After an injury forced him to rethink his career path, he thought about what he loved most. There were two answers: Chile and food. “When I was 20 I was injured, and at that moment, I had to decide what I really wanted to do with my life," said Guzman. "Since food had always been a part of my childhood, and it was the one thing I kept with me growing up, I turned to that. “

After graduating from culinary school, he trained under Andoni Luis Aduriz at Mugaritz in Spain. While there, he decided to take the idea of cooking and serving food one step further. He became interested in the relationship between food, health, mood and culinary technique. His culinary focus became centered on the relationship between mood and food, but the history of his native land and all it has to offer was his grounding force.  

“Chilean tradition is all I know," Guzman said. "It’s what I grew up with. It’s my childhood, my memories. So obviously, it’s where I source most of my techniques. Using native cooking methods, or at least looking to them for inspiration.”

Guzman took these methods to the kitchen when he opened Boragó in 2007. Today, it is one of Latin America’s best restaurants. The year it opened, Boragó was named Best New Restaurant by El Mercurio's Wikén magazine and since then has been ranked Number 8 on San Pellegrino's The World’s 50 Best Restaurants in Latin America list and labeled The Best Restaurant in Chile.

Yet, in Santiago, Guzman says Boragó doesn’t get the response you would think.

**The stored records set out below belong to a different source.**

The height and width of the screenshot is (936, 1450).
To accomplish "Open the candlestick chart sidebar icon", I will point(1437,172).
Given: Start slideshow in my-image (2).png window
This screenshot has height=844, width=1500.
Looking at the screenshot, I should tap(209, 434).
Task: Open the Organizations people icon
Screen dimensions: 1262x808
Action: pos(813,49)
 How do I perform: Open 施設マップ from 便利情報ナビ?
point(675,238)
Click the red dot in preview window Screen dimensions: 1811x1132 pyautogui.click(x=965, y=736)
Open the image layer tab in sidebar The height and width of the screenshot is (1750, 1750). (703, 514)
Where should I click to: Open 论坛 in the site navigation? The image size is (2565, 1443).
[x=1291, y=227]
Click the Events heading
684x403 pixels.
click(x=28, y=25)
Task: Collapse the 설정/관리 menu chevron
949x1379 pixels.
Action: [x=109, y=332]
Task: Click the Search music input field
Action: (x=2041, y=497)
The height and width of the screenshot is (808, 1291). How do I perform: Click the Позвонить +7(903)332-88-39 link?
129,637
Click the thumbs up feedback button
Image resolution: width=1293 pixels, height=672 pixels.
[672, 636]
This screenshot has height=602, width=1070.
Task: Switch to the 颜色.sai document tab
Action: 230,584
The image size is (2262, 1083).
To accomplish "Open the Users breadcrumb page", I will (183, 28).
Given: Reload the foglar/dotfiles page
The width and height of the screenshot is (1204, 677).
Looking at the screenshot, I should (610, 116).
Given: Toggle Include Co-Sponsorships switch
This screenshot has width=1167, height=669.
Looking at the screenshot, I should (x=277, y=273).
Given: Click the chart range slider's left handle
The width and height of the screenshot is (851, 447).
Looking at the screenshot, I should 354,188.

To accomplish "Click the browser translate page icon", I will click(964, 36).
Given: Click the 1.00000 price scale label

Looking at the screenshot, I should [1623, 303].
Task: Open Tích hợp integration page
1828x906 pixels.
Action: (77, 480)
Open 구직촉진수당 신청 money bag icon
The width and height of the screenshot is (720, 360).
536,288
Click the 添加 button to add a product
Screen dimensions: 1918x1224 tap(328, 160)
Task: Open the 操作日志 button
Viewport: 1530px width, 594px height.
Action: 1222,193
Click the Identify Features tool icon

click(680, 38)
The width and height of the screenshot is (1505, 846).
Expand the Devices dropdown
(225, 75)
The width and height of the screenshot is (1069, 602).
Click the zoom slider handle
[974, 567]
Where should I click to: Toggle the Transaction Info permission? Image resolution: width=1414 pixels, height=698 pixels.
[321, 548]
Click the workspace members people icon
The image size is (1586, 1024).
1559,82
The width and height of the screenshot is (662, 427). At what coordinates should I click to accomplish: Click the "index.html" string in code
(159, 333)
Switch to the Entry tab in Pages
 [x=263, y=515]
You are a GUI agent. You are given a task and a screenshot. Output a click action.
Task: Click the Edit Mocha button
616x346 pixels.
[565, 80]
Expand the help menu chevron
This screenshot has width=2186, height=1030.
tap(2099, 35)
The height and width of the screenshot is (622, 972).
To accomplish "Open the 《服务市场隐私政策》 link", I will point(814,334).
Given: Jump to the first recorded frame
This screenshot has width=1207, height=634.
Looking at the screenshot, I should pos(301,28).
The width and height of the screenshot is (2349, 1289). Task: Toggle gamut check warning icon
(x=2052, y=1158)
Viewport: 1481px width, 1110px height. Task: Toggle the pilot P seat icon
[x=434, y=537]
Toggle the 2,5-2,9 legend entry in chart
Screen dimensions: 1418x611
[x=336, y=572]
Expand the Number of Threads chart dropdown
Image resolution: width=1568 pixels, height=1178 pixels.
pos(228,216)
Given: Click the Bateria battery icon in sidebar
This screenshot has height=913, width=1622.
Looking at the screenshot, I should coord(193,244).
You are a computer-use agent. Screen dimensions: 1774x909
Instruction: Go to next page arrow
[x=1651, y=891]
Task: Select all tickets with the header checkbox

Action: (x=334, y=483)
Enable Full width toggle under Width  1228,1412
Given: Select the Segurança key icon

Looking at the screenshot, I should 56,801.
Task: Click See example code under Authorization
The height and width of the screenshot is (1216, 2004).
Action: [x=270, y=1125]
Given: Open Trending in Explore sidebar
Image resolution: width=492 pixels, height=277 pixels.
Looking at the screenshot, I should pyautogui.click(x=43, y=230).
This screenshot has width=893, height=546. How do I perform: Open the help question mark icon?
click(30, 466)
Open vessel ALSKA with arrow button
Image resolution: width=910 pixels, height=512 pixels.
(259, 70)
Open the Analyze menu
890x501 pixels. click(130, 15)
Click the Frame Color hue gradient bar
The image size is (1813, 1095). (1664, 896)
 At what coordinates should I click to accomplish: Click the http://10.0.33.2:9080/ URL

“Here in Santiago when people go out they want to eat fancy, French food," Guzman said. "But obviously what we do is something different. We wanted to create a menu around products and foods you can only find here in Chile. At first, we had some trouble with the people in Santiago. They thought we were crazy. Although now that we've gotten a bit of recognition, people are beginning to come in and be proud of what their country has. And people from out of the country have begun to come in to see a bit of what Chile has to offer. So in that respect the response to us has improved. People just want to come and eat what we serve now.”

Next, how Guzman works to serve Chile on a plate… [pagebreak]

And what they are serving is, literally, Chile on a plate. Guzman believes that Chileans are “culinary multimillionaires“ and takes advantage of the bounty of the land. He and his kitchen team regularly head out on foraging excursions to find the very best and freshest ingredients. There is no limit on where they will go.

One day it might be 3,000 miles above sea level cutting wild fruit and another they may find themselves looking for branches in Rica Rica or gathering wild edible flowers that only blossom two weeks per year. It’s when he finds what he likes that he decides what will be on Boragó’s menu.

“If we go foraging and find 5 kilos of sunfires, then we've sourced sunfires for the next week," Guzman said. "It’s as simple as that. Where we find the best stuff, we take it. The mushrooms grow, so we cut them. If they don't grow because it’s been too dry, we change the plate. “

If product isn’t accessible, Guzman finds where it is best. For example if a rainstorm prevents fishermen from going out safely along the coast of Santiago, he will fly fish in from Easter Island, “because its the place that can give us the best product, in that moment.”

Famous for his passion and love of Chile as much as he is for his innovative cuisine, Guzman could be one of the country’s most dedicated proponents of its food, going so far as to cook on hot stones and smoke food with native woods.

“This country has a very wide culture behind food, especially in the countryside," Guzman said. "The Mapuches culture is more important now than ever. We have a big historic culture to pull from and there are traditions that still carry on, and will continue to carry on. All we're missing is the support.”

Eating is just one way to experience the Chilean traditions. Boragó – which seats 48 in the winter and 52 in summer – has had, at times, as many as 30 people in the kitchen. “But not because we have a ridiculous mise en place list, “ Guzman explains. “More, it’s because we want to share the knowledge that we have, and the endemic products with people. Eating is one way to experience them, but working with them, cleaning, cooking, tasting them, is another. This is something that, if we want Chilean food to grow, and we want people to become aware of their surroundings, is important to teach.”

Rodolfo Guzman will happily teach when it comes to the food of Chile, but don’t expect him to go beyond the kitchen.

“I don’t pretend to tell stories, just try to explain the food itself," Guzman said. "We want to tell the story of a berry that in the world only grows in a corner of the Patagonia, for two weeks a year. We care about where the product comes from and when it was cut from the ground. It’s that simple.”